──────── BRANO FORNITO

Marcell Jacobs e quel figlio avvolto nella bandiera. Un qualcosa che ci ha inteneriti. Sarà che la pandemia ci ha resi più frolli, sarà che un bambino con gli occhi speranzosi fa vacillare anche la montagna più granitica. Le Olimpiadi non sono solo il territorio di un passato glorioso come quello di Mennea.
Jacobs corre con una potenza inaudita, ha la velocità di un’automobile tanto che si allena inseguendone una sulla pista. A Tokyo supera tutti gli avversari nei 100 metri e taglia il traguardo per primo.
Tamberi lo aspetta all’arrivo con il tricolore al collo e le braccia spalancate. Da lontano, anche il figlio Jeremy di sei anni, con la bandiera italiana come un mantello e negli occhi quella fiducia che solo un bimbo di sei anni può riporre in qualcosa, fa il tifo per il suo papà.

────────────────
──────── DATI FORNITI

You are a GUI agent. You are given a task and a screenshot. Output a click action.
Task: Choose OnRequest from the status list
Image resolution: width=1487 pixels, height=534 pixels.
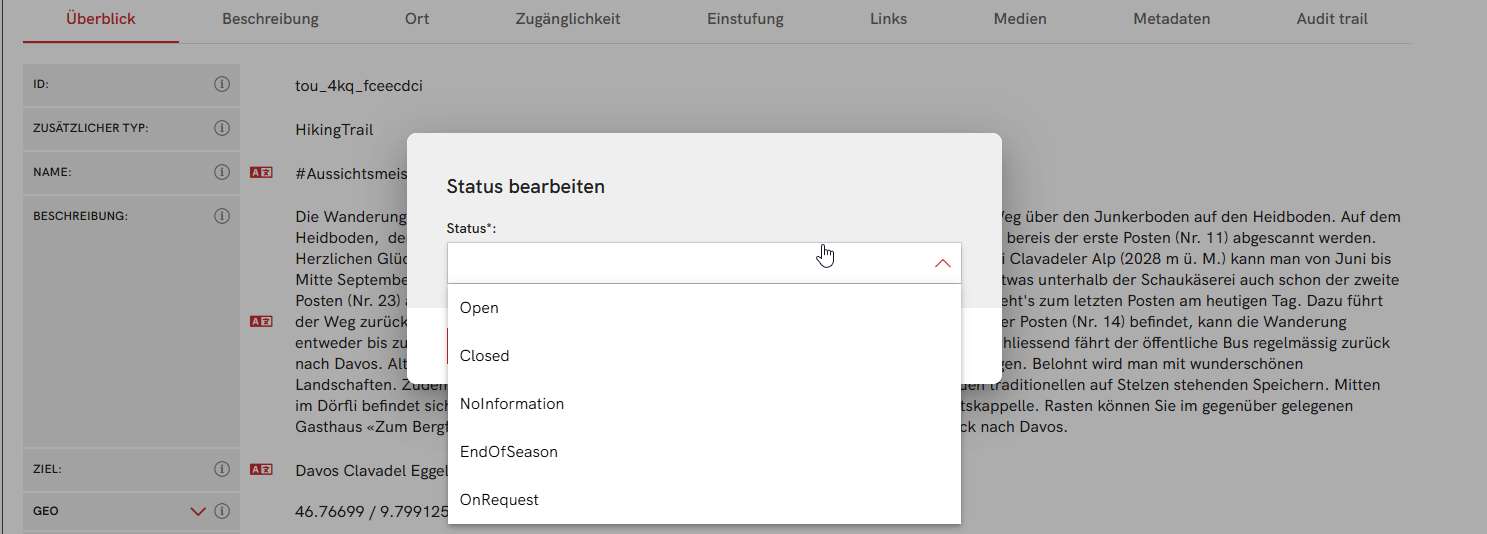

────────────────

> _CONSEGNA 1_: Riscriva in forma di elenco puntato il paragrafo del brano su Marcell Jacobs che inizia con «Tamberi lo aspetta all’arrivo», mantenendone i fatti principali.
> _CONSEGNA 2_: Stabilisca se le seguenti affermazioni concordano con il brano su Marcell Jacobs, rispondendo sì o no e citando le parole decisive del testo: (a) Jacobs si allena inseguendo un’automobile sulla pista; (b) Jeremy ha dieci anni; (c) a Tokyo Jacobs arriva secondo nei 100 metri.
Le righe non sono necessarie per svolgere il lavoro.

> _LA SUA SOLUZIONE 1_:
- Tamberi attende Jacobs all’arrivo, con il tricolore al collo e le braccia spalancate.
- Da lontano fa il tifo per lui anche il figlio Jeremy, di sei anni, avvolto nella bandiera italiana come in un mantello e con lo sguardo pieno di fiducia.

> _LA SUA SOLUZIONE 2_:
(a) Sì: «si allena inseguendone una sulla pista».
(b) No: «il figlio Jeremy di sei anni».
(c) No: «taglia il traguardo per primo».